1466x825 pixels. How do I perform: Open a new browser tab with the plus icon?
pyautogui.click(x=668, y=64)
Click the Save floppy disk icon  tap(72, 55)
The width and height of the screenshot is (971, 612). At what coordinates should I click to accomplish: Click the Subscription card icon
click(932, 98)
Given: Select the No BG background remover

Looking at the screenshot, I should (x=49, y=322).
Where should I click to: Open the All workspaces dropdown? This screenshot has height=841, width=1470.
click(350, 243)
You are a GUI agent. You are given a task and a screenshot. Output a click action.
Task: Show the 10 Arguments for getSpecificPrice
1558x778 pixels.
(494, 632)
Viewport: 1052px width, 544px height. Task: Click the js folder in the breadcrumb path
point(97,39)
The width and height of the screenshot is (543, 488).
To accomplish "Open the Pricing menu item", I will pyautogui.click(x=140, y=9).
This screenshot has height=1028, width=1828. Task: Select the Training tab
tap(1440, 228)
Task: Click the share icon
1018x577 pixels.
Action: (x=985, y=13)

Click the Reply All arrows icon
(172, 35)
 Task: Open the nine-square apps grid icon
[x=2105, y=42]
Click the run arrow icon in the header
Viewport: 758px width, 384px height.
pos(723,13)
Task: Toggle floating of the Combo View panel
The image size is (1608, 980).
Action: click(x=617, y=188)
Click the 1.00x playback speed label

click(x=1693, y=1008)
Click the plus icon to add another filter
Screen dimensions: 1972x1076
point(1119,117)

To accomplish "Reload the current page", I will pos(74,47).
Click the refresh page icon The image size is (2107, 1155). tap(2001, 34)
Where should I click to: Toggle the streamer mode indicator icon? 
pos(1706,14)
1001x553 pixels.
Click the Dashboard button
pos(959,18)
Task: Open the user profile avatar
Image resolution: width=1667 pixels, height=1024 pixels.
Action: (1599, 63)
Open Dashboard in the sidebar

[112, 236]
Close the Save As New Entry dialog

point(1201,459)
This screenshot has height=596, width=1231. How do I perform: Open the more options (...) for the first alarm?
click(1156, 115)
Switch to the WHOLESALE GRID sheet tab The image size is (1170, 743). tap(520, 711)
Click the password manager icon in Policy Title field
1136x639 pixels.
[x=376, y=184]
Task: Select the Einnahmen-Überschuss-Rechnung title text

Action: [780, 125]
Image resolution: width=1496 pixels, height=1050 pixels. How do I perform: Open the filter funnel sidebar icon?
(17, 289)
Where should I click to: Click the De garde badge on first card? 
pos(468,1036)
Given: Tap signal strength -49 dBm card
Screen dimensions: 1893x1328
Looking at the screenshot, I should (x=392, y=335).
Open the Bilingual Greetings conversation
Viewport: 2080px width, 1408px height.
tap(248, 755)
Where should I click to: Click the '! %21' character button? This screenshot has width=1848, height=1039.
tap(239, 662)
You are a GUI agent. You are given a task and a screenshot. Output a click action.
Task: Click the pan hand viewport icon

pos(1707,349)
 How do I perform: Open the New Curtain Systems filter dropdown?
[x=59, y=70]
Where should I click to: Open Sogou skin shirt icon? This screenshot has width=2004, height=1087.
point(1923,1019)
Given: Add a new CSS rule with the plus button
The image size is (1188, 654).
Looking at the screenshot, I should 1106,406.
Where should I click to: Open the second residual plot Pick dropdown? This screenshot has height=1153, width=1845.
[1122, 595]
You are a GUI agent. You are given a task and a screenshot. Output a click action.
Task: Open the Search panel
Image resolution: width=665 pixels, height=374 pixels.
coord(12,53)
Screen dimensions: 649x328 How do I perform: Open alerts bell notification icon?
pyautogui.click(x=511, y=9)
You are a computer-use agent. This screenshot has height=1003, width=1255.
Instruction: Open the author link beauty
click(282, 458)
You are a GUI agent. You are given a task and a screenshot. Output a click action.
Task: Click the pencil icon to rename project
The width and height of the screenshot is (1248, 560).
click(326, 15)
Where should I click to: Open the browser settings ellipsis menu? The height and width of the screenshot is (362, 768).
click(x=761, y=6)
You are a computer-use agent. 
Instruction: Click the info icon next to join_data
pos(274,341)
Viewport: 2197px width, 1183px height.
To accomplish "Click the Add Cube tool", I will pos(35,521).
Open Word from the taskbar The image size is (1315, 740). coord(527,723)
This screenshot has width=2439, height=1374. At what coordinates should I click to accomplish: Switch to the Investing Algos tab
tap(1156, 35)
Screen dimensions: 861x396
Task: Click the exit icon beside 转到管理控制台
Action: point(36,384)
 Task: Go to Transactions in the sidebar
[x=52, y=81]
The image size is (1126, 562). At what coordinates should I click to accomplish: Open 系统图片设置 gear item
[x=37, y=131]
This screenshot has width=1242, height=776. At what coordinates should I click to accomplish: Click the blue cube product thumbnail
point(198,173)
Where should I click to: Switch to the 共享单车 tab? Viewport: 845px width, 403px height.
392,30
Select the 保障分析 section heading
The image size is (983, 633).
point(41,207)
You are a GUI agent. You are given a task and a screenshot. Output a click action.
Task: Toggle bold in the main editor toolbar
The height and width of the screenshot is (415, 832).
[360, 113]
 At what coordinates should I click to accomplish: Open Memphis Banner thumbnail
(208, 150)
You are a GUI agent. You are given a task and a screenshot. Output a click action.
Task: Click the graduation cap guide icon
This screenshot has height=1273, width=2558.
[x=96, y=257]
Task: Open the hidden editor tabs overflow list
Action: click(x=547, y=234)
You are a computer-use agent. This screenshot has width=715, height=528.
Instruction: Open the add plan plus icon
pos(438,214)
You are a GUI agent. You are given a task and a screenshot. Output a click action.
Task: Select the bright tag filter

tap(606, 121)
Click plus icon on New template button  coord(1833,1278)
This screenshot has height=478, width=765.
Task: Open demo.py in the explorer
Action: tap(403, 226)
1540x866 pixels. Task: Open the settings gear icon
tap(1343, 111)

**Problem details**:
With no words changed, transcribe the records above.

**Response to the task**:
1466x825 pixels. How do I perform: Open a new browser tab with the plus icon?
pyautogui.click(x=668, y=64)
Click the Save floppy disk icon  tap(72, 55)
The width and height of the screenshot is (971, 612). At what coordinates should I click to accomplish: Click the Subscription card icon
click(932, 98)
Given: Select the No BG background remover

Looking at the screenshot, I should (x=49, y=322).
Where should I click to: Open the All workspaces dropdown? This screenshot has height=841, width=1470.
click(350, 243)
You are a GUI agent. You are given a task and a screenshot. Output a click action.
Task: Show the 10 Arguments for getSpecificPrice
1558x778 pixels.
(494, 632)
Viewport: 1052px width, 544px height. Task: Click the js folder in the breadcrumb path
point(97,39)
The width and height of the screenshot is (543, 488).
To accomplish "Open the Pricing menu item", I will pyautogui.click(x=140, y=9).
This screenshot has height=1028, width=1828. Task: Select the Training tab
tap(1440, 228)
Task: Click the share icon
1018x577 pixels.
Action: (x=985, y=13)

Click the Reply All arrows icon
(172, 35)
 Task: Open the nine-square apps grid icon
[x=2105, y=42]
Click the run arrow icon in the header
Viewport: 758px width, 384px height.
pos(723,13)
Task: Toggle floating of the Combo View panel
The image size is (1608, 980).
Action: click(x=617, y=188)
Click the 1.00x playback speed label

click(x=1693, y=1008)
Click the plus icon to add another filter
Screen dimensions: 1972x1076
point(1119,117)

To accomplish "Reload the current page", I will pos(74,47).
Click the refresh page icon The image size is (2107, 1155). tap(2001, 34)
Where should I click to: Toggle the streamer mode indicator icon? 
pos(1706,14)
1001x553 pixels.
Click the Dashboard button
pos(959,18)
Task: Open the user profile avatar
Image resolution: width=1667 pixels, height=1024 pixels.
Action: (1599, 63)
Open Dashboard in the sidebar

[112, 236]
Close the Save As New Entry dialog

point(1201,459)
This screenshot has height=596, width=1231. How do I perform: Open the more options (...) for the first alarm?
click(1156, 115)
Switch to the WHOLESALE GRID sheet tab The image size is (1170, 743). tap(520, 711)
Click the password manager icon in Policy Title field
1136x639 pixels.
[x=376, y=184]
Task: Select the Einnahmen-Überschuss-Rechnung title text

Action: [780, 125]
Image resolution: width=1496 pixels, height=1050 pixels. How do I perform: Open the filter funnel sidebar icon?
(17, 289)
Where should I click to: Click the De garde badge on first card? 
pos(468,1036)
Given: Tap signal strength -49 dBm card
Screen dimensions: 1893x1328
Looking at the screenshot, I should (x=392, y=335).
Open the Bilingual Greetings conversation
Viewport: 2080px width, 1408px height.
tap(248, 755)
Where should I click to: Click the '! %21' character button? This screenshot has width=1848, height=1039.
tap(239, 662)
You are a GUI agent. You are given a task and a screenshot. Output a click action.
Task: Click the pan hand viewport icon

pos(1707,349)
 How do I perform: Open the New Curtain Systems filter dropdown?
[x=59, y=70]
Where should I click to: Open Sogou skin shirt icon? This screenshot has width=2004, height=1087.
point(1923,1019)
Given: Add a new CSS rule with the plus button
The image size is (1188, 654).
Looking at the screenshot, I should 1106,406.
Where should I click to: Open the second residual plot Pick dropdown? This screenshot has height=1153, width=1845.
[1122, 595]
You are a GUI agent. You are given a task and a screenshot. Output a click action.
Task: Open the Search panel
Image resolution: width=665 pixels, height=374 pixels.
coord(12,53)
Screen dimensions: 649x328 How do I perform: Open alerts bell notification icon?
pyautogui.click(x=511, y=9)
You are a computer-use agent. This screenshot has height=1003, width=1255.
Instruction: Open the author link beauty
click(282, 458)
You are a GUI agent. You are given a task and a screenshot. Output a click action.
Task: Click the pencil icon to rename project
The width and height of the screenshot is (1248, 560).
click(326, 15)
Where should I click to: Open the browser settings ellipsis menu? The height and width of the screenshot is (362, 768).
click(x=761, y=6)
You are a computer-use agent. 
Instruction: Click the info icon next to join_data
pos(274,341)
Viewport: 2197px width, 1183px height.
To accomplish "Click the Add Cube tool", I will pos(35,521).
Open Word from the taskbar The image size is (1315, 740). coord(527,723)
This screenshot has width=2439, height=1374. At what coordinates should I click to accomplish: Switch to the Investing Algos tab
tap(1156, 35)
Screen dimensions: 861x396
Task: Click the exit icon beside 转到管理控制台
Action: point(36,384)
 Task: Go to Transactions in the sidebar
[x=52, y=81]
The image size is (1126, 562). At what coordinates should I click to accomplish: Open 系统图片设置 gear item
[x=37, y=131]
This screenshot has width=1242, height=776. At what coordinates should I click to accomplish: Click the blue cube product thumbnail
point(198,173)
Where should I click to: Switch to the 共享单车 tab? Viewport: 845px width, 403px height.
392,30
Select the 保障分析 section heading
The image size is (983, 633).
point(41,207)
You are a GUI agent. You are given a task and a screenshot. Output a click action.
Task: Toggle bold in the main editor toolbar
The height and width of the screenshot is (415, 832).
[360, 113]
 At what coordinates should I click to accomplish: Open Memphis Banner thumbnail
(208, 150)
You are a GUI agent. You are given a task and a screenshot. Output a click action.
Task: Click the graduation cap guide icon
This screenshot has height=1273, width=2558.
[x=96, y=257]
Task: Open the hidden editor tabs overflow list
Action: click(x=547, y=234)
You are a computer-use agent. This screenshot has width=715, height=528.
Instruction: Open the add plan plus icon
pos(438,214)
You are a GUI agent. You are given a task and a screenshot. Output a click action.
Task: Select the bright tag filter

tap(606, 121)
Click plus icon on New template button  coord(1833,1278)
This screenshot has height=478, width=765.
Task: Open demo.py in the explorer
Action: tap(403, 226)
1540x866 pixels. Task: Open the settings gear icon
tap(1343, 111)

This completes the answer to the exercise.